Effectiveness and safety of CAS as well as CEA in primary and secondary prevention of stroke have been demonstrated in high-volume cohorts of patients with carotid artery stenosis [1]. The CREST trial in patients with symptomatic and asymptomatic carotid artery stenosis confirmed similar outcomes for CAS and CEA in the primary endpoint (stroke, death, myocardial infarction) but showed relative excess of minor stroke by 30 days – mainly postprocedural – after CAS [2–4]. The risk of embolization as a result of plaque protrusion and releasing debris is greatest after removal of an embolic protection device (EPD) and persists for at least 30 days until full endothelization of the stent [3–6]. It has been shown in several large-scale trials that the risk of releasing debris through the stent struts and distal embolization is significantly higher with open-cell stents as compared to closed-cell stents [3, 7, 8]. On the other hand, proper, individual-based selection of patients and wide use of proximal neuroprotection devices made it possible to achieve a complication rate of 1% if ‘small’ open-cell designed stents are in use for patients with tortuous vessels and non-high-risk lesions [9]. In a search of compromise between open-cell and closed-cell designed stents, novel technology of stent architecture has been developed – by adding an extra micromesh layer to the standard open-cell or close-cell nitinol skeleton. Thus, it was possible to decrease the stent cell area to 0.38 mm² (Roadsaver, Terumo, Japan) or 0.15mm² (CGuard, InspireMD, Israel). As this technology is relatively new there have been still concerns about the safety and long-term durability of dual layer micromesh-covered stents (DLMCS) in carotid artery stenting procedures. Some encouraging data on immediate results of DLMCS implantation have already been collected [3, 10].

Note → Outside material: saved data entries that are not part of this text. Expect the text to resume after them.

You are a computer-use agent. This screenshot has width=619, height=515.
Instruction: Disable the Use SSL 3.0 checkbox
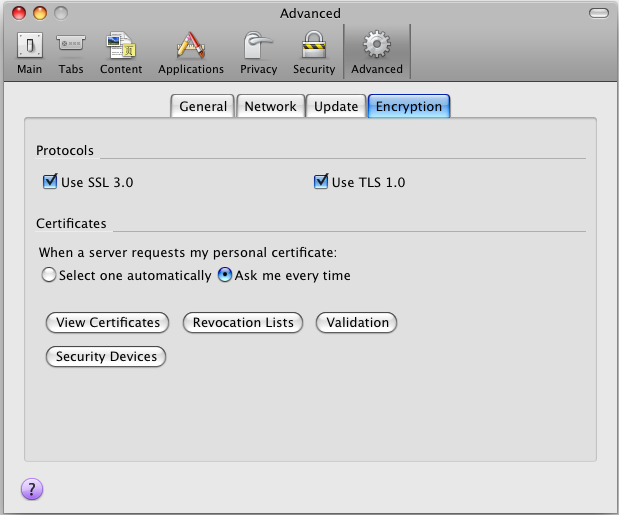pos(50,182)
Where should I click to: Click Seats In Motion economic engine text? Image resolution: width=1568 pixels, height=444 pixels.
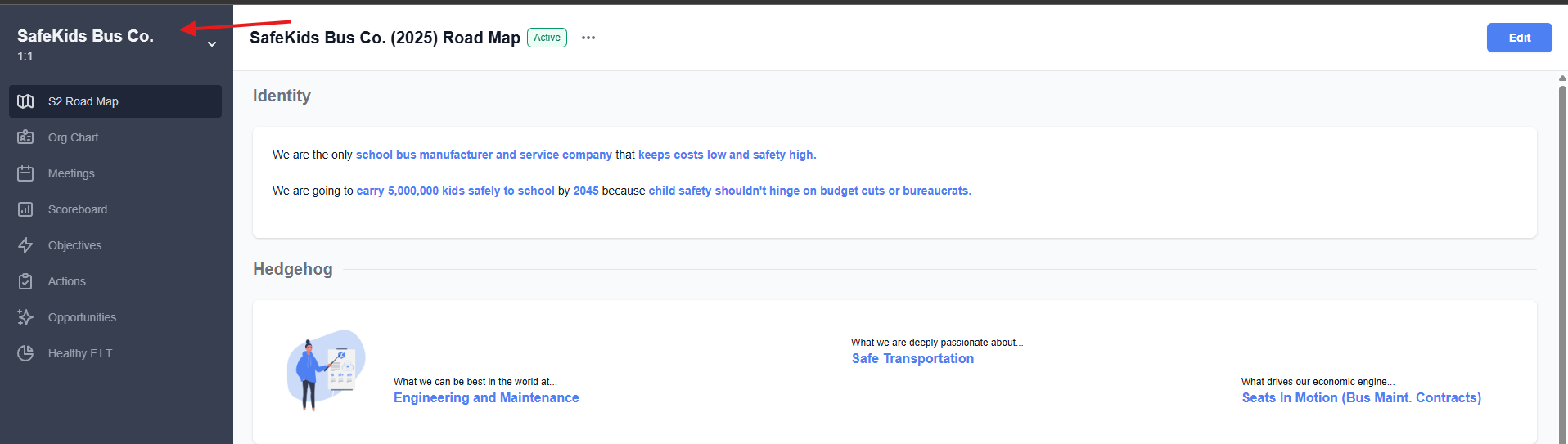(1361, 398)
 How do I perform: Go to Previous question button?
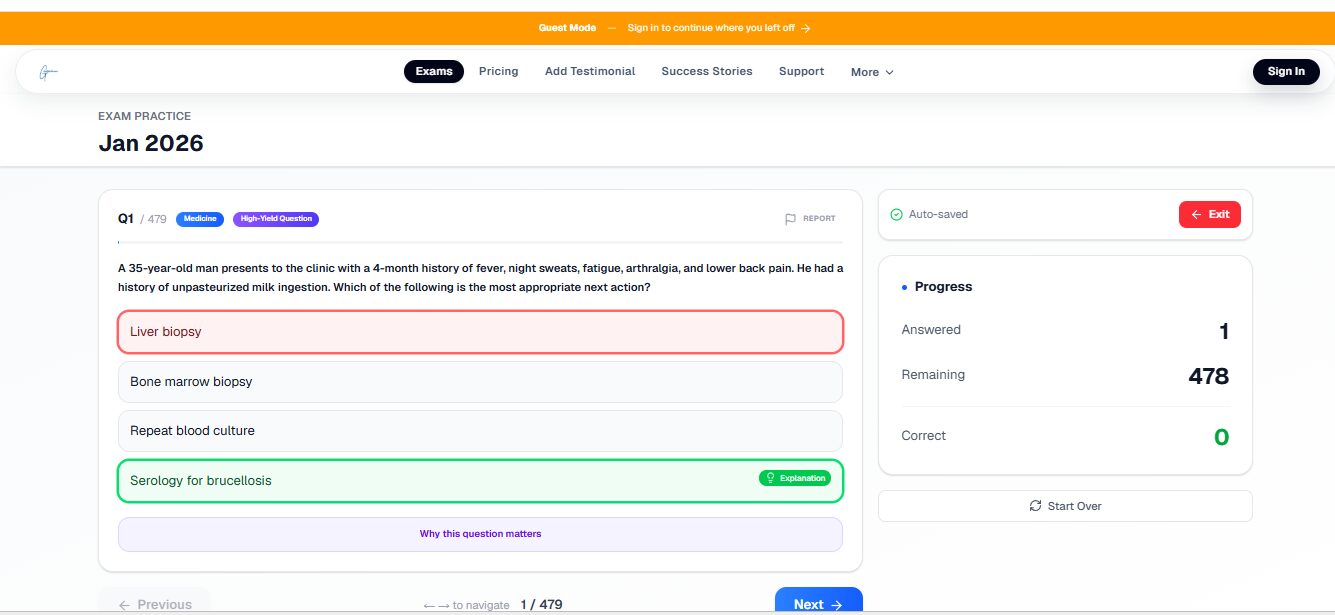155,604
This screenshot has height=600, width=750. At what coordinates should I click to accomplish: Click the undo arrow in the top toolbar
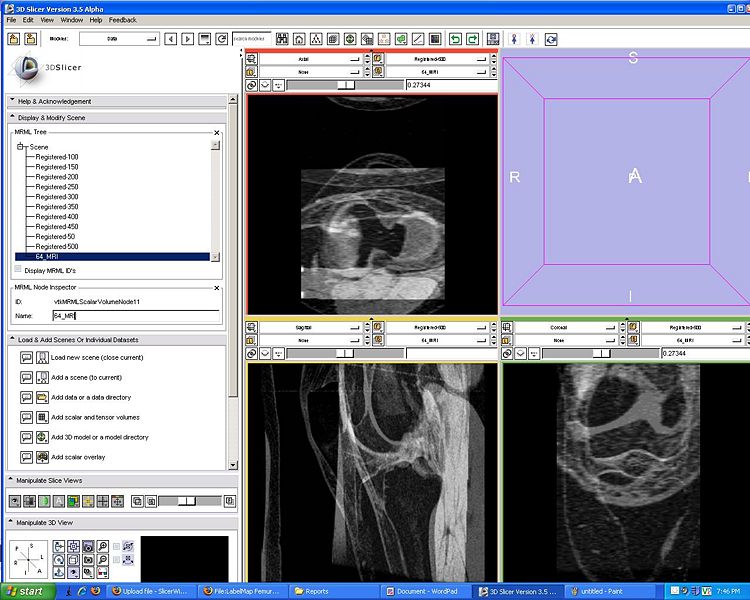coord(455,39)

Assessment of immediate and long-term safety and efficacy of carotid artery stenting using Roadsaver stent in the treatment of symptomatic or high-risk, extracranial carotid artery stenosis.

Material and methods

This is a retrospective analysis of 298 non-consecutive DLMCS-supported CAS procedures in 287 patients (including 11 patients who underwent bilateral CAS) performed between 2014 and 2019. All treated carotid lesions (> 50% in direct angiography by quantitative angiography – QA) were symptomatic (89, 30%; ipsilateral stoke and/or transient ischemic attack in the last 6 months) or high-risk by morphology (209, 70%; echolucent, highly lipidic, thrombus-containing, ulcerated and “string-sign”) [11]. Most of the patients were men (203, 70.7%) and average age was 70.5 ±8.6 years (range: 51–88). Detailed group characteristics are provided in

Table I.

In each patient routinely computed tomography (CT) scan of the head was performed as a part of independent neurological evaluation before carotid intervention. The severity of stenosis (medial peak systolic velocity (PSV) of 3.77 ±1.7 m/s and end diastolic velocity (EDV) of 1.32 ±0.56 m/s) and morphology of carotid plaque were evaluated by duplex Doppler ultrasonography (DUS) and/or CT. The target lesion was subsequently verified by direct quantitative angiography (QA) just before CAS. The angiographic diameter stenosis (DS) was 84.9 ±9.9% (range: 50–99%). All patients were on high-dose statin and dual antiplatelet therapy (aspirin 75 mg daily and clopidogrel 75 mg daily for at least 3 days before the procedure or loading dose of 300 mg of aspirin and clopidogrel the day before the procedure). During CAS unfractionated heparin (100 IU/kg) was used to achieve activating clotting time in a range of 250–300 s. Atropine (1–2 mg i.v.) was administered just before stent implantation to avoid a severe baroreceptor response. Femoral (93.6%), right radial (5.7% ) or right brachial (0.7%) access was used. The detailed procedural steps including embolic protection device selection and pre/postdilatation balloon sizing have been described previously [11]. The use of an embolic protection device (EPD) was mandatory. In 40.2% of patients proximal and in 59.7% of patients distal embolic neuroprotection was applied.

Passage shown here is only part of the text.